Nasıl bir kasaba olduk ki herkesin değer verdiği, referans aldığı değerlerimizi görmezlikten gelmek, onların isimlerini yaşatmak için bırakın çaba sarf etmeyi isimleri dahi ağzımıza almamak, eserlerini görmezlikten gelmek... Bu nasıl bir tarihi inkar etmek, yok saymak? Daha da ilginci hiç araştırmamak... İnanın bir türlü anlayamıyorum!

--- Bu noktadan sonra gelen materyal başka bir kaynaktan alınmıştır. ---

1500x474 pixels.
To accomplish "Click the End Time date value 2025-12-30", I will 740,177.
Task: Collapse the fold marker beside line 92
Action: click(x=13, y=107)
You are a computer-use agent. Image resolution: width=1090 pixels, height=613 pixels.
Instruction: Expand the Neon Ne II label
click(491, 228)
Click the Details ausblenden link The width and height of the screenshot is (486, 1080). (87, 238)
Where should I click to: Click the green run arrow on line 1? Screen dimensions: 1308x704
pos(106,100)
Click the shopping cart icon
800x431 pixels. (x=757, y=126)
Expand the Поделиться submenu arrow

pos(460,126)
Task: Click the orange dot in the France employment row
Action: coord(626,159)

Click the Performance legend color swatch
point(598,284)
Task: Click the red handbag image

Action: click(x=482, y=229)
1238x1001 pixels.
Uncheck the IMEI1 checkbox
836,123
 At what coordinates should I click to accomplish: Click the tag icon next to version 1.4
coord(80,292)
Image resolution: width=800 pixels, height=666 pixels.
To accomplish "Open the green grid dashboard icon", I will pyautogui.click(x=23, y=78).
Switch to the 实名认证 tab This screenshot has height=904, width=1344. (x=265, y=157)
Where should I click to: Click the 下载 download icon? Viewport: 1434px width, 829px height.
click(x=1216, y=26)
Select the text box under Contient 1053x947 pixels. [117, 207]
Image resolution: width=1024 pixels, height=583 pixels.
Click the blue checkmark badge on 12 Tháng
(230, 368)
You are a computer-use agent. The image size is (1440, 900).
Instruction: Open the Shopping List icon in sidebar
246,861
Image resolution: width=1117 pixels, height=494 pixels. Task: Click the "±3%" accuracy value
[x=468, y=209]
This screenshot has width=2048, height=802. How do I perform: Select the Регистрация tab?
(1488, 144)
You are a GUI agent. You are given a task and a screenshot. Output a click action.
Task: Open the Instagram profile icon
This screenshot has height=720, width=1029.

Allah aşkına bu kasabaya bir bakın! Dünya varoluşundan bu yana Karadeniz'de hiçbir kasabaya nasip olmamış olaylar gerçekleşmiş. Bir araştırın lütfen! Bizim sahipleneceğimiz yabancı ve yerli turistin ilgiyle izleyeceği ne kadar yerimiz, insanımız ve yaşanmış olaylarımız var? İnanın şaşıracaksınız; daha da ileri gidiyorum küçük dilinizi yutacaksınız!
Hordokop’ta 28. Alayın Ruslarla kahramanca savaşındaki geçen olayları bile yerinde gelip görmek, dinlemek isteyen çok insan vardır. Ama ne yazık ki bunu kaç Maçkalı biliyor? Sümela'nın üstünde bunan Mars ormanlarındaki Rus çatışmasında kahramanca ölen askerlerin bir haftalık hayatını kim biliyor? Dünyanın bildiği ancak bizim koruyamadığımız tarihi eserleri saymıyorum bile!
Neyse, konumuz bu değil! Esas konumuza gelelim. Yedi veren güllerimizi -biz onları kasaba olarak bilmesek de- Türkiye ve dünya onları biliyor ve inanıyorum ki bunlar bu kasabanın yetiştirdiği bu insanları nasıl görmezlikten geldiğimizi ileride araştırma konusu yapacaklardır.
Ha bunlar bu kasabanın yetiştirdikleri olduğu gibi aynı zamanda Trabzon’un da........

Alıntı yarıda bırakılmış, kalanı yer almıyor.